Exorcising Demons

December 18th, 2012

He went down to Capernaum, a city in Galilee, and was teaching them on the sabbath. They were astounded at his teaching, because he spoke with authority. In the synagogue there was a man who had the spirit of an unclean demon, and he cried out with a loud voice, “Let us alone! What have you to do with us, Jesus of Nazareth? Have you come to destroy us? I know who you are, the Holy One of God.” But Jesus rebuked him, saying, “Be silent, and come out of him!” (Luke 4:31-35 NRSV)

Jesus left Nazareth and made his way to the lakefront village of Capernaum, on the Sea of Galilee. There he attempted to teach and preach in the synagogue, as he had at Nazareth. But what a difference! The people “were astounded at his teaching.”

While teaching, Jesus was confronted by a man who was possessed by a demon. This was the first of many times in the Gospel record in which Jesus encountered the demonic. What we find in these encounters is that the demons were always afraid of Jesus, and they had no power compared to his. In Luke 4:34, a man possessed by a demon shouted at the top of his voice, “Jesus of Nazareth, have you come to destroy us? I know who you are, the Holy One of God” (NRSV).

Recently I sat down with a young man struggling with what the doctors diagnosed as obsessive-compulsive disorder (OCD). He was having thoughts that God did not want him to sit in a certain chair, or to drive on a certain road, or to walk into a certain place, and if he disobeyed, he believed he was betraying Christ and serving the devil. This was an otherwise healthy, successful, and intelligent young man.

The OCD was using his spirituality to rob him of life. I suggested that the OC thoughts were destructive and in fact were the antithesis of the freedom Christ intended him to have. In this sense his illness was demonic— demonic being the opposite of Christ’s way. I said that I did not know if the voices he was hearing were merely his own, shaped by OCD, or if there was a spiritual entity behind them. Either way, the stories of Jesus’ exorcism of demons could be helpful.

I reminded the young man about the story of the demon-possessed man in the synagogue at Capernaum, and how the demon was silenced when Jesus said, “Be still!” Then the demon left when Jesus said, “Come out!” I suggested that, in addition to receiving therapy and medicine, the young man should say to the voice he was hearing, “I know you are lying to me. In the name of Jesus Christ, leave me alone!” Several weeks ago I heard back from the young man, who told me this approach had provided a degree of relief from his OCD that medication and therapy alone had not provided.

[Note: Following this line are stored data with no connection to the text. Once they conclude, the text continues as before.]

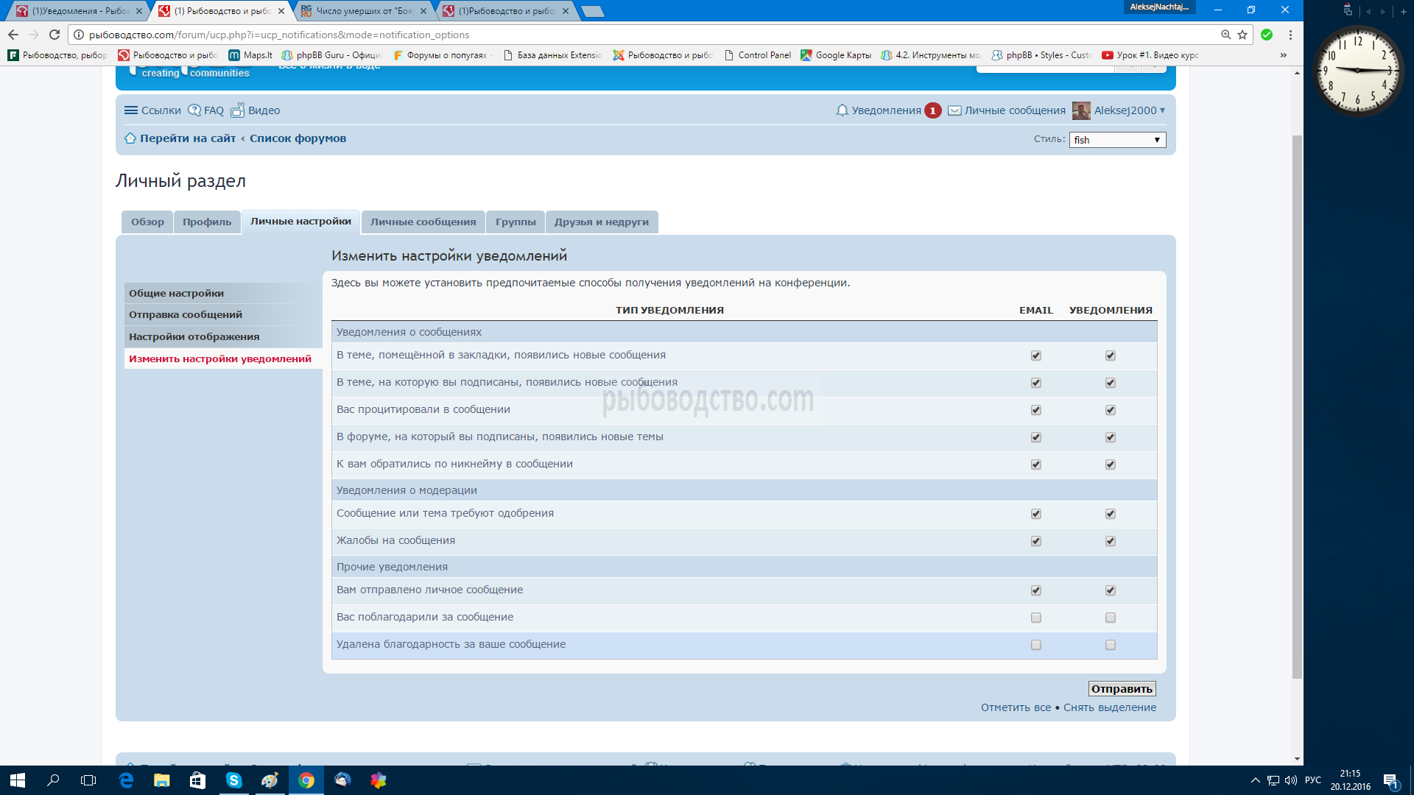Screen dimensions: 1414x795
Task: Expand the Aleksej2000 user menu arrow
Action: [x=1163, y=110]
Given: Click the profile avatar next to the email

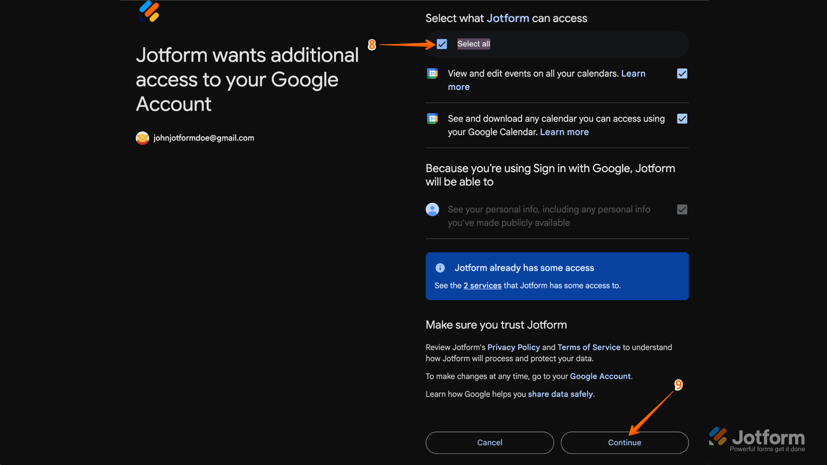Looking at the screenshot, I should click(142, 138).
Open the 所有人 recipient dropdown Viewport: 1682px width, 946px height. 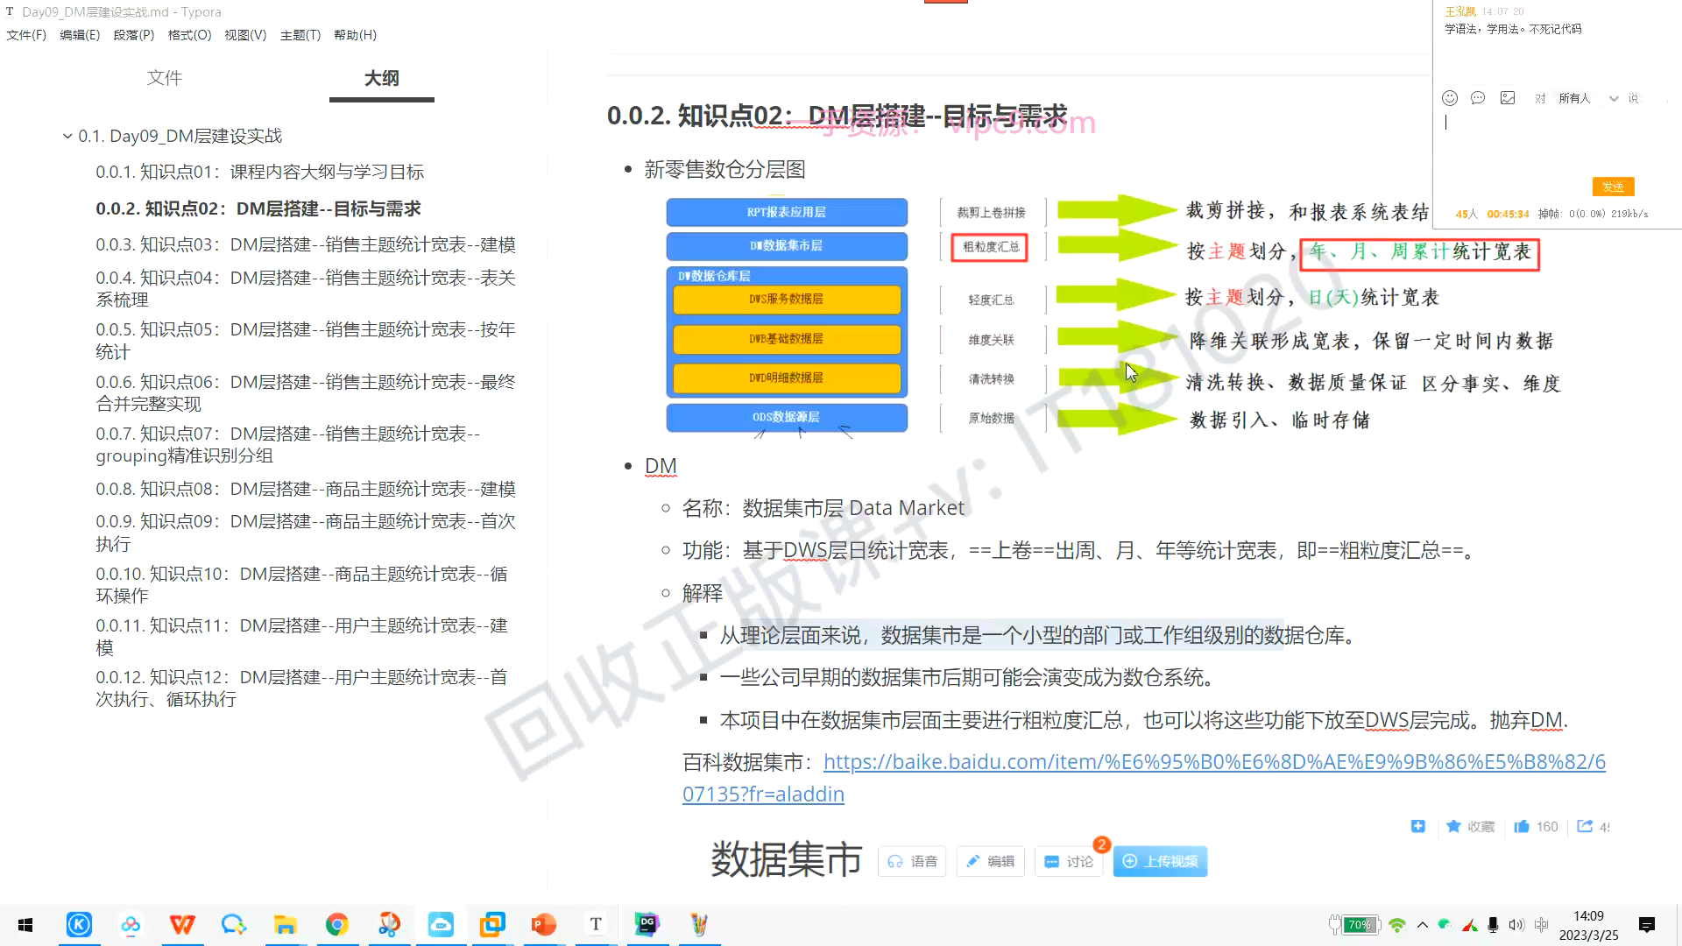pos(1587,98)
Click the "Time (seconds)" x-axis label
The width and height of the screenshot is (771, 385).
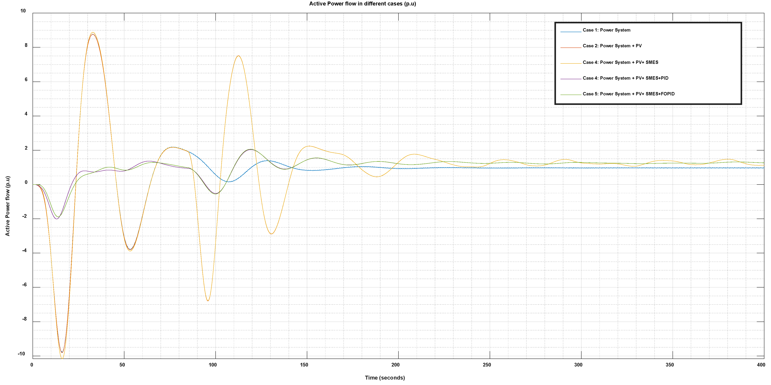point(385,378)
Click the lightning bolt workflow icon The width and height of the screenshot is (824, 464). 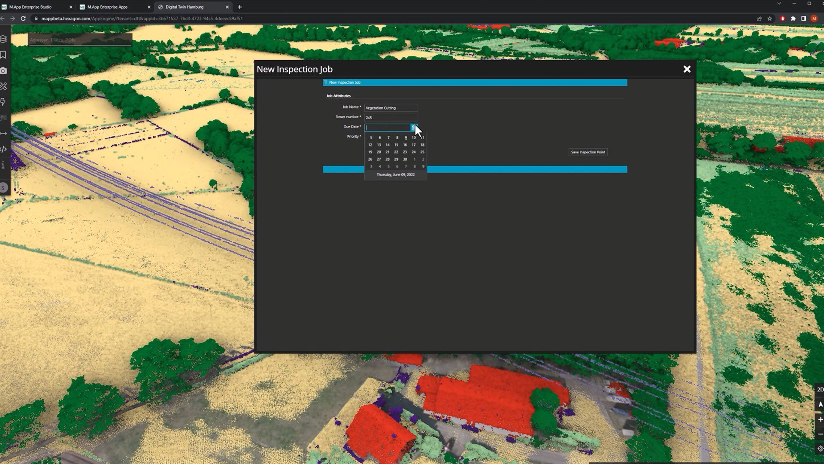(x=3, y=102)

When I have thoughts that I know are not of God— such as temptations, fears, or ideas that would lead me astray—I speak aloud to the devil, and perhaps to myself, “In the name of Jesus Christ, leave me alone!” Whether the thoughts are the whispers of demons, or merely the dark side of my own psyche, they are almost always silenced when I command them to leave in the name of Jesus.

Lord Jesus, in your presence the demons were silenced. When you said, “flee” they were forced to flee. Set me free from the voices that would lead me away from you. Help me to walk in freedom and joy. Protect me from the evil one. Amen.